General symptoms of cystic fibrosis (7):
- Slow growth
- Less weight gain
- No stool in the first 24 to 48 hours of life
- Skin with a salty taste
Respiratory symptoms of cystic fibrosis (6):
- Chronic cough
- More mucus in lungs and sinuses
- Tiredness
- Frequent lung infections
- Frequent sinus infections
- Coughing up blood
- Heart enlargement
- Nasal polyps
- Sinusitis
- Symptoms of pneumonia (fever, increased coughing, shortness of breath, increased mucus, and loss of appetite)
Digestive symptoms of cystic fibrosis (6):
- Belly pain from constipation
- Increased gas, bloating, or a distended belly
- Loss of appetite
- Nausea
- Pale or clay-colored, foul-smelling, and mucus-rich stool that floats
- Blocked pancreatic ducts
- Problems with the absorption of key nutrients, such as fats, proteins, and fat-soluble vitamins like A, D, E, and K, causing malnutrition
Diagnosis Of Cystic Fibrosis In Babies
Newborns are usually screened for cystic fibrosis. Most babies are diagnosed before the age of two years. In rare cases, the disease is not detected until the age of 18 years (7).
A blood sample is collected from the baby’s heel in the first few days of life. After the initial screening, if needed, the doctor tests the baby’s sweat to determine its sodium and chloride content. A high level of salt (sodium and chloride) indicates cystic fibrosis (5) (8).
In most cases, cystic fibrosis is diagnosed in the initial screening process. However, in some babies, it is diagnosed following some other unexplained illness. In these babies, either a sweat test (as babies with cystic fibrosis have more salt in their sweat) or a genetic test is done. Genetic testing is done by collecting blood samples or an inner cheek swab (5).
Management Of Cystic Fibrosis
There is no cure for cystic fibrosis. The treatment plan depends on the symptoms’ severity and could change as per the baby’s age. The objective of the treatment is to reduce the intensity of symptoms, mitigate organ issues, and facilitate healthy development.
A treatment plan for cystic fibrosis could consist of the following measures (9) (10).
- High-calorie diet: Some babies with cystic fibrosis need a high-calorie diet for healthy growth and development.
- Pancreatic enzymes: Babies with cystic fibrosis-related digestion issues may need to consume pancreatic enzymes before their meals. These pancreatic enzymes help digest the food, helping the baby attain optimum weight and growth.

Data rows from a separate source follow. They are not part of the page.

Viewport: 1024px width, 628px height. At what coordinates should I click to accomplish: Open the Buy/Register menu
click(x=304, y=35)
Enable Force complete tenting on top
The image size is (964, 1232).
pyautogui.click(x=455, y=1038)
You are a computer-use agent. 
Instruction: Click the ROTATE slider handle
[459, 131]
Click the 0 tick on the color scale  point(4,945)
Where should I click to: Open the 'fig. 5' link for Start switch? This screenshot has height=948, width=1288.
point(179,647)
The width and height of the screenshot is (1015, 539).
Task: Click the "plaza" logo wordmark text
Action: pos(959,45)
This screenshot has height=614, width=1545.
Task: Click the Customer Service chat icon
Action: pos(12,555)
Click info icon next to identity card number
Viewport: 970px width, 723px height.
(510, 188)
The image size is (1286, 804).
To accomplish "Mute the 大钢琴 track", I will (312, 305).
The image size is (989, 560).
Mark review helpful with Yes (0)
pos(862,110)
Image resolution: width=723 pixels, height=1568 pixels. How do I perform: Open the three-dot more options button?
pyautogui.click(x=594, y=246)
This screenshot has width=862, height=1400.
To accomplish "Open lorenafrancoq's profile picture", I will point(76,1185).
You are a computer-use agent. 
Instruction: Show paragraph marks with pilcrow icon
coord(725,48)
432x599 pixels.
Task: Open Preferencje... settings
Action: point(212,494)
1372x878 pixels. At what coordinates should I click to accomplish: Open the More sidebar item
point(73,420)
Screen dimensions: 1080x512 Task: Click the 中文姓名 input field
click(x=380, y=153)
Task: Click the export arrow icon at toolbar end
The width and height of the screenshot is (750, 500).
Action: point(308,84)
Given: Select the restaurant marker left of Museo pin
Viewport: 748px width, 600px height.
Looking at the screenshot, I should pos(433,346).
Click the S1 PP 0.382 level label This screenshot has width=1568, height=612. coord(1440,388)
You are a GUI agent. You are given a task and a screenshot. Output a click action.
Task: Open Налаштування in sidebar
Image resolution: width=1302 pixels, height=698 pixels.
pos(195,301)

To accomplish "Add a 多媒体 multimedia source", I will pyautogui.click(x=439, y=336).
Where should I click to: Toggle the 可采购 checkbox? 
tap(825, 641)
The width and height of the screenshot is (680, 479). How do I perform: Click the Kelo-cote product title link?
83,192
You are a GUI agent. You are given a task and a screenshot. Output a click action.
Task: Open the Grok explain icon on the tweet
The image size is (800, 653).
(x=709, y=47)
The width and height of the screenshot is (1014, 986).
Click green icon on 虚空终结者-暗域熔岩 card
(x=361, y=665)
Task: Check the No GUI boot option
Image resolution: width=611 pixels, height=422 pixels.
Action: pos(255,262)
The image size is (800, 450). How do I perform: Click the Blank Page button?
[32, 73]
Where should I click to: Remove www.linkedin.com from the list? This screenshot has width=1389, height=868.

- Vitamin supplementation: The disorder interferes with the absorption of various vitamins. Therefore, the doctor may prescribe vitamin supplements to ensure adequate nourishment.
- Mucus thinners: Medicines, such as dornasealfa (Pulmozyme), help thin the mucus. Thin mucus is easier to cough and expel.
- Bronchodilators: Medicines, such as albuterol, help open the airways, aiding the lungs in clearing the mucus.
- Antibiotics: They are used to treat bacterial infections if any.
- Hypertonic saline: Inhaling hypertonic saline mist draws more water into the airways. The water helps in thinning the mucus.
- Airway clearance therapy (ACT): This therapy loosens the sticky mucus to make it easier to clear it through coughing. It will help the baby breathe easier. The doctor will decide the best option from the various techniques and treatments available under airway clearance therapy.
Frequently Asked Questions
1. What is the life expectancy of a baby with cystic fibrosis?
The average life expectancy of people affected by cystic fibrosis is around 44 years (7).
2. Do babies with cystic fibrosis poop a lot?
Yes, it is possible for some babies with cystic fibrosis to pass more stools than usual (11).
Cystic fibrosis is an irreversible condition and requires lifelong care. There is no way to prevent the condition. If you have or your partner has a family history of cystic fibrosis, you may consider genetic testing before becoming pregnant. You may also ask your doctor to perform a screening test on your newborn if it is not already included in your baby’s screening tests list.